Le suspect, âgé d'une trentaine d'années, a été écroué à la maison d'arrêt de Fleury-Mérogis (Essonne).
Selon l'enquête de l'antenne d'Evry du Service régional de police judiciaire (SRPJ) de Versailles, les faits se sont déroulés alors qu'il était seul dans une rame RER de l'Essonne en compagnie de la victime, une étudiante canadienne de 25 ans, dans la soirée de vendredi, a précisé la même source.
L'homme a revêtu un masque de Scream et menacé la victime à l'aide d'un couteau.
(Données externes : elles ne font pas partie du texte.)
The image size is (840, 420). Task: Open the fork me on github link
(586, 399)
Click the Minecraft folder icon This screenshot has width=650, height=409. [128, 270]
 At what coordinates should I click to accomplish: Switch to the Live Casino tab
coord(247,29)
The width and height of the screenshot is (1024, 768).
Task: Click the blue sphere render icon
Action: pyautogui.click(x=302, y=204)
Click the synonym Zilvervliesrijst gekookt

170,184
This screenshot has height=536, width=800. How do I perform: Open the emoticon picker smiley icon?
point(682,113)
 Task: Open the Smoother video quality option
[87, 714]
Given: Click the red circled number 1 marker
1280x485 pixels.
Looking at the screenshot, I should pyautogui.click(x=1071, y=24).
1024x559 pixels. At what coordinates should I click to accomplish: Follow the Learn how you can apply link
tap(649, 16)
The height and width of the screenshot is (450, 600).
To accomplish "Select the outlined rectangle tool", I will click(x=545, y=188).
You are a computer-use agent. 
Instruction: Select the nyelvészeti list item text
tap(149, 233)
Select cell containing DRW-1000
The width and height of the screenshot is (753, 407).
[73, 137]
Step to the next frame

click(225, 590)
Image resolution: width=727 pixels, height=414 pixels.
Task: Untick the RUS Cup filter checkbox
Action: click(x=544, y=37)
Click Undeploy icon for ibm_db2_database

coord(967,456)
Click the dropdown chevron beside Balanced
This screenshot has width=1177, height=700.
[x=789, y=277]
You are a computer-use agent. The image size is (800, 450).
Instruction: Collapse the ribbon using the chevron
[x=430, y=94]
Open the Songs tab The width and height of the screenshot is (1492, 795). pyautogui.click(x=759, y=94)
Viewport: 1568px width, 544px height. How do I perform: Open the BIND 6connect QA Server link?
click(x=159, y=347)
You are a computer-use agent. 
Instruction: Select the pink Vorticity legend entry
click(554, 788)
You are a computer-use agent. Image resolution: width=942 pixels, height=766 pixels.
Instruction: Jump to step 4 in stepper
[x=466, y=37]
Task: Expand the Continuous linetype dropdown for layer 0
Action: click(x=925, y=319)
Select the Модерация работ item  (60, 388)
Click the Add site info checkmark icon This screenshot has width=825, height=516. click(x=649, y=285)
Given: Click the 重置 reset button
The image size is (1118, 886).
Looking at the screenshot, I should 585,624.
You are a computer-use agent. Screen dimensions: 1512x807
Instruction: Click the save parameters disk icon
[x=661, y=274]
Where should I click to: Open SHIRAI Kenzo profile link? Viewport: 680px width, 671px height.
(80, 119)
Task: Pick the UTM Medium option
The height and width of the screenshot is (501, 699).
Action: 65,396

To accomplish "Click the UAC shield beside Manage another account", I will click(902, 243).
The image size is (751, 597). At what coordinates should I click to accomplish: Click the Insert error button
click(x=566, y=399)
Celle-ci a résisté et a été legèrement blessée.
La victime a ensuite pu faire une description précise de son agresseur à la police.
Une identification a été effectuée grâce à l'aide des caméras de vidéosurveillance installées sur tous les transports en commun d'Ile-de-France.
"Nous avions une photographie plein cadre de l'agresseur" ce qui "a permis de (le) repérer", a indiqué la source judiciaire.
"Grâce à la vidéosurveillance moins de vingt-quatre heures ont été nécessaires pour l'arrêter", a-t-elle souligné.
L'homme a été arrêté à la gare RER de Massy (Essonne) samedi et a reconnu les faits.
En octobre 2004, deux jeunes gens présumés avoir violé et volé fin septembre une adolescente de 16 ans dans le RER C, dans le Val d'Oise, avaient été arrêtés grâce à la vidéo.
De création récente, les caméras sont sous la responsabilité du Service régional de la police des transports (SRPT), un service de police parisien compétent sur l'ensemble des transports en commun d'IDF.
Le "maillage policier", doublé de "l'efficacité" des caméras de vidéosurveillance, -qui, d'ici deux ans, seront au nombre de 6.000-, "donnent de bons résultats", a-t-on précisé de source policière mercredi.